New Earth Market’s arrival part of Chico’s broader health food movement
When explaining his motivation behind opening a natural foods store in Yuba City, Kevin Cotter tells a specific story.
“When my daughter was younger, she had an asthmatic cough that lasted 24 hours a day, seven days a week,” he said. “First she was prescribed Singulair, then we moved on to a steroid, but I thought, ‘We can’t give this 4-year-old a steroid the rest of her life.’ So we found a homeopathic doctor, and it was the weirdest thing. He just looked at her and said, ‘I think I know what’s wrong; take dairy out of her diet.’
“We did that, and her asthma went away,” he recalled. “She’s been off meds for 13 years.”
That experience was the catalyst for major changes in Cotter’s own life—namely, a new diet and a complete career shift. Formerly in the trucking business, Cotter says he used to be a “fast food junkie—overweight and unhealthy.” After seeing the effects of eliminating dairy from his daughter’s diet, though, he began thinking differently about the food he put into his body. He quit his job and opened New Earth Market, a full-service natural foods grocery store in Yuba City, under the mentorship of John Swann, owner of Greenlife Grocery in Asheville, N.C.
“He educated us on what should and shouldn’t be in the store, and we’ve modeled our business off theirs,” Cotter said.
This spring, he and his wife, Kelli, are opening a second location in Chico, on East Avenue next to Walgreens. But Chico’s already home to two other health-conscious and locally owned grocers—S&S Organic Produce and Natural Foods and Chico Natural Foods Co-op—which raises the question: Is the market for health food in Chico strong enough to support all three businesses?
The short answer is yes. “Competition is a good thing,” said John Campbell, manager of CNF. And Rich Stewart, co-founder of S&S, adds, “The population of Chico can handle another business like this.”
The consensus is that the growing popularity of health products and stores reflects a simple, positive change in the community: a desire to eat and live better. “We’re seeing a shift in awareness relating to health,” Cotter said. “I think people are starting to connect the dots between what they put into their bodies and how it affects them.”
Dylan Tellesen, CNF’s marketing manager, agrees. “When we opened in the ’70s, this kind of lifestyle was considered alternative,” he said of eating fresh and organic food. “Then it became aspirational, and now it’s more mainstream. Everyone wants access to it.”

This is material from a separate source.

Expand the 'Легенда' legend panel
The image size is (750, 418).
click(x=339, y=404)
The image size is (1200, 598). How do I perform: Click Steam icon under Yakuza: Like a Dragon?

Today, Chicoans have more health food choices than ever before. Nearly all major conventional grocery stores have a health, wellness or organics section. But the word “healthy” has become quite a broad term, and so have others. Tellesen warns that marketing can be misleading to customers.
He offered an example: “Take the term ‘local.’ There’s a health benefit to shopping local, and it’s good for the environment and economy, too. But the word doesn’t have a strict definition. What does it mean? What relationship do you have with local producers?”
With such vague terminology thrown around, having some parameters is important. For New Earth Market, that means having a list of more than 100 banned ingredients that simply aren’t allowed on shelves, including various artificial sweeteners, such as aspartame and maltitol, and food preservatives like sorbic acid.
CNF uses purchasing guidelines to prevent certain ingredients like MSG. And when receiving products containing any one of the eight crops most likely to be genetically modified, the store requires the farmer or distributor to prove it’s non-GMO.
For Cotter, research on the industry is continual. “I’m always educating myself,” he said. “Before going into the business, I knew about some of the health [dangers], like preservatives, but there are so many hidden terms.”
While S&S, CNF and New Earth Market are arguably competitors, each store has its own niche. Cotter is excited to share his store’s extensive food-service program. “We’ll have 40 to 50 salads prepped, and a hot food bar and sandwiches and sushi.” New Earth Market also has just been registered for a 5-acre organic farm next to its Yuba City location, which Cotter hopes will supply both stores with fruits and vegetables starting next spring.
For CNF, the “local” element has always been a fundamental part of the business’ ethos. “Most of our local ingredients and foods come from within 50 miles of the source,” Tellesen said. “We’ve done an incredible amount of work to make it a real business practice.” He also takes pride in the store’s co-op model as an important part of its business. “We’re owned by the community.”
Unlike the other two, S&S operates a full-service butcher shop, offering an extensive selection of meats from California, all without hormones or antibiotics. All in all, each store has its place. “We welcome more people like us,” Stewart said.
“It’s more about complementing than competing,” echoed Cotter, adding that he’s just happy to see the growing interest in health food. “It’s hard to tell someone how good it feels. … But, man, when you eat well and you have that energy and you’re alive, oh, it’s off the charts!”